**What the task asks:** Of the records that follow, copy only the lines from the line containing "Task: Switch to the 1m range" to the line containing "Screen dimensions: 1225x980", both included, exactly as written.

[Saved entries]
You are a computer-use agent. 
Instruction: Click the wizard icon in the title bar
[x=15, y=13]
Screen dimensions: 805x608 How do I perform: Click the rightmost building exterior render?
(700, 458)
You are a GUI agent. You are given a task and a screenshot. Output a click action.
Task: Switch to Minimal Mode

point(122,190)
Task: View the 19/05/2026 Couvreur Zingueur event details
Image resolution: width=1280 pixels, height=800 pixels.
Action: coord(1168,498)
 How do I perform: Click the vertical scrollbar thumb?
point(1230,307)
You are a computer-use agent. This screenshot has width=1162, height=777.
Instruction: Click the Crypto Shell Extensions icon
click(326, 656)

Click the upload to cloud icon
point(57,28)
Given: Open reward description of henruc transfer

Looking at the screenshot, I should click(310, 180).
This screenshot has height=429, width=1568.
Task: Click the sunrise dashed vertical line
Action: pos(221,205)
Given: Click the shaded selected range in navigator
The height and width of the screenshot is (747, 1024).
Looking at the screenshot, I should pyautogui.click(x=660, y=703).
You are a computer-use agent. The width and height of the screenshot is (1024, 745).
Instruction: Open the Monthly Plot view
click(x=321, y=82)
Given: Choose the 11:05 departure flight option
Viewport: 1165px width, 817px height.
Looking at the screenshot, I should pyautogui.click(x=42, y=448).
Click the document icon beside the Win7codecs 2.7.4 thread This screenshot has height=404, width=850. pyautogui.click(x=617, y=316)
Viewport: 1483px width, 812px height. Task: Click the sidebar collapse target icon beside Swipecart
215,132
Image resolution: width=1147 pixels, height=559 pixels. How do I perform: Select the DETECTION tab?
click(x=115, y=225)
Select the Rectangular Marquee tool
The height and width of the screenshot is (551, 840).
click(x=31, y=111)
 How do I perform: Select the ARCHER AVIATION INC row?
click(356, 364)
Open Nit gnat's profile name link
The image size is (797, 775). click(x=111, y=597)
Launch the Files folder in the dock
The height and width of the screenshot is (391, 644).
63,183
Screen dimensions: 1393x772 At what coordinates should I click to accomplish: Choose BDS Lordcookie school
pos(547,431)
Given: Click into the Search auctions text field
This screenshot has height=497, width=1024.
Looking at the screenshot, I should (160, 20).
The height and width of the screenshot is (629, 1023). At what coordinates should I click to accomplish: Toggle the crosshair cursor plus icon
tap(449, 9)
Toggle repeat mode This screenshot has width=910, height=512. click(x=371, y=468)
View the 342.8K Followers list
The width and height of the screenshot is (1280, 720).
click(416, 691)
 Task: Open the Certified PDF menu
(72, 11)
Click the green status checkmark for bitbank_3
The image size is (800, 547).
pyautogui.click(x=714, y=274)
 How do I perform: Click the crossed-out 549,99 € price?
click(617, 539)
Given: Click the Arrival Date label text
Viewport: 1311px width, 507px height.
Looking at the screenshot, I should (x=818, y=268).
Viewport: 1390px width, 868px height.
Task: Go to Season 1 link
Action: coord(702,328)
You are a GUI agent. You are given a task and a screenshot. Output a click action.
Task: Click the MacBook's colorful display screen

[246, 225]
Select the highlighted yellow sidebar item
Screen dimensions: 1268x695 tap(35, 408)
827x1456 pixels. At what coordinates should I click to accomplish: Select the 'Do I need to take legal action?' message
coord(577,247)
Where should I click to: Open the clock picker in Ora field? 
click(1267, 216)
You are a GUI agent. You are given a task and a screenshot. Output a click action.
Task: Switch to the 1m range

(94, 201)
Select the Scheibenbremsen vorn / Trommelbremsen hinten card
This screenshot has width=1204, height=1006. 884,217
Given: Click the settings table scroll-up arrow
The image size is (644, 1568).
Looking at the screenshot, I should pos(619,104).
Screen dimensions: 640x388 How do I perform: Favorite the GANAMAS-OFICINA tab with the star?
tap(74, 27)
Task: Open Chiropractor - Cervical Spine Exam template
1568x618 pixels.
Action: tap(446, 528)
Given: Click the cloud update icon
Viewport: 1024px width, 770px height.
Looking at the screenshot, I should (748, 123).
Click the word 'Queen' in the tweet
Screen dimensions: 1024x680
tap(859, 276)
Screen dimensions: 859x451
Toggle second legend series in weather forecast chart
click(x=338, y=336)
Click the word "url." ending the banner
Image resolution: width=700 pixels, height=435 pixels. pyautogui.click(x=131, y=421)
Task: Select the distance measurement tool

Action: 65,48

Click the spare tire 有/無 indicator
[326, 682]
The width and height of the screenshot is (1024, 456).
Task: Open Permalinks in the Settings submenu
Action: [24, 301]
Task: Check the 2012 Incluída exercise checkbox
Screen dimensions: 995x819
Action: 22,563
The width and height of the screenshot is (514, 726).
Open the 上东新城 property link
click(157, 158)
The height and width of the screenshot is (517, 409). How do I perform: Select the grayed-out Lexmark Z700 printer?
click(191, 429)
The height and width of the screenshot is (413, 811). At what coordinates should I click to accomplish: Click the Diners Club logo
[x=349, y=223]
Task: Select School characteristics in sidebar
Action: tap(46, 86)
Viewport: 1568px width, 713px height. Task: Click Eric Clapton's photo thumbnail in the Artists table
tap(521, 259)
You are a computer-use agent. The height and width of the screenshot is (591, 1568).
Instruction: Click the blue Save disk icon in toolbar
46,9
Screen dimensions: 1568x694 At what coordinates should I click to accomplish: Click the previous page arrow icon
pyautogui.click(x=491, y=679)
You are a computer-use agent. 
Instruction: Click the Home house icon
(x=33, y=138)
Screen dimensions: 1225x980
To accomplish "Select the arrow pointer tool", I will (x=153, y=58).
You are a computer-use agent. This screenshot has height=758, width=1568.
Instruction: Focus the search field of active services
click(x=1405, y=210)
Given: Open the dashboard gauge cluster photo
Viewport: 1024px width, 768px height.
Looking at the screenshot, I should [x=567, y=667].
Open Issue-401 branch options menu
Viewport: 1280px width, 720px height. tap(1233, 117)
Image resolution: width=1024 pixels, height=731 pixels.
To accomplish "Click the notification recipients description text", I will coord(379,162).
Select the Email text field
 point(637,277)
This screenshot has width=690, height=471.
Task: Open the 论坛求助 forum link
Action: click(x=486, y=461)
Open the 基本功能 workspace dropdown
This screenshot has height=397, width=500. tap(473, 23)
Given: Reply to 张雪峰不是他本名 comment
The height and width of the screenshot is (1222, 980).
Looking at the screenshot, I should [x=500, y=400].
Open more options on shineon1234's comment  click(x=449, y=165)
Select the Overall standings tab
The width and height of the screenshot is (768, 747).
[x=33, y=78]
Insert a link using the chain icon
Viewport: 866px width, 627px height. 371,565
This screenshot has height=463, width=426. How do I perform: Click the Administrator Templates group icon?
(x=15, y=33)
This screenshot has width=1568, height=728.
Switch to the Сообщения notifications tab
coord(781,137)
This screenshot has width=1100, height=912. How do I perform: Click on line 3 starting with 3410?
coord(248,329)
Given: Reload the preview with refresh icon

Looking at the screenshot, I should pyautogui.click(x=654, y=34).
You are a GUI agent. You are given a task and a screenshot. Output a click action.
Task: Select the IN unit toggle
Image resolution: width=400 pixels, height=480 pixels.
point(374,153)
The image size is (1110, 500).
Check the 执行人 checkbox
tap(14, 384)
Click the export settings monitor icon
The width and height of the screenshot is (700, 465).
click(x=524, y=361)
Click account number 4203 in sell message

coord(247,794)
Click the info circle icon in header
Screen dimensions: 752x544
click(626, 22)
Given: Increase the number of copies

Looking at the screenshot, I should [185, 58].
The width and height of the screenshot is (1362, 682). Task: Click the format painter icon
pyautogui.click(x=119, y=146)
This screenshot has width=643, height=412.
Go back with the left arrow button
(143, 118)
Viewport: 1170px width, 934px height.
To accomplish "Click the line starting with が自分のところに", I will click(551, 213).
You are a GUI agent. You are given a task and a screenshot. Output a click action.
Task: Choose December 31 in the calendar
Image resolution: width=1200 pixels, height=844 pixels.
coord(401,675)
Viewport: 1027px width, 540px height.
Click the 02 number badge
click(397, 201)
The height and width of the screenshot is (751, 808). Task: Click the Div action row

**Written solution:**
Task: Switch to the 1m range

(94, 201)
Select the Scheibenbremsen vorn / Trommelbremsen hinten card
This screenshot has width=1204, height=1006. 884,217
Given: Click the settings table scroll-up arrow
The image size is (644, 1568).
Looking at the screenshot, I should pos(619,104).
Screen dimensions: 640x388 How do I perform: Favorite the GANAMAS-OFICINA tab with the star?
tap(74, 27)
Task: Open Chiropractor - Cervical Spine Exam template
1568x618 pixels.
Action: tap(446, 528)
Given: Click the cloud update icon
Viewport: 1024px width, 770px height.
Looking at the screenshot, I should (748, 123).
Click the word 'Queen' in the tweet
Screen dimensions: 1024x680
tap(859, 276)
Screen dimensions: 859x451
Toggle second legend series in weather forecast chart
click(x=338, y=336)
Click the word "url." ending the banner
Image resolution: width=700 pixels, height=435 pixels. pyautogui.click(x=131, y=421)
Task: Select the distance measurement tool

Action: 65,48

Click the spare tire 有/無 indicator
[326, 682]
The width and height of the screenshot is (1024, 456).
Task: Open Permalinks in the Settings submenu
Action: [24, 301]
Task: Check the 2012 Incluída exercise checkbox
Screen dimensions: 995x819
Action: 22,563
The width and height of the screenshot is (514, 726).
Open the 上东新城 property link
click(157, 158)
The height and width of the screenshot is (517, 409). How do I perform: Select the grayed-out Lexmark Z700 printer?
click(191, 429)
The height and width of the screenshot is (413, 811). At what coordinates should I click to accomplish: Click the Diners Club logo
[x=349, y=223]
Task: Select School characteristics in sidebar
Action: tap(46, 86)
Viewport: 1568px width, 713px height. Task: Click Eric Clapton's photo thumbnail in the Artists table
tap(521, 259)
You are a computer-use agent. The height and width of the screenshot is (591, 1568).
Instruction: Click the blue Save disk icon in toolbar
46,9
Screen dimensions: 1568x694 At what coordinates should I click to accomplish: Click the previous page arrow icon
pyautogui.click(x=491, y=679)
You are a computer-use agent. 
Instruction: Click the Home house icon
(x=33, y=138)
Screen dimensions: 1225x980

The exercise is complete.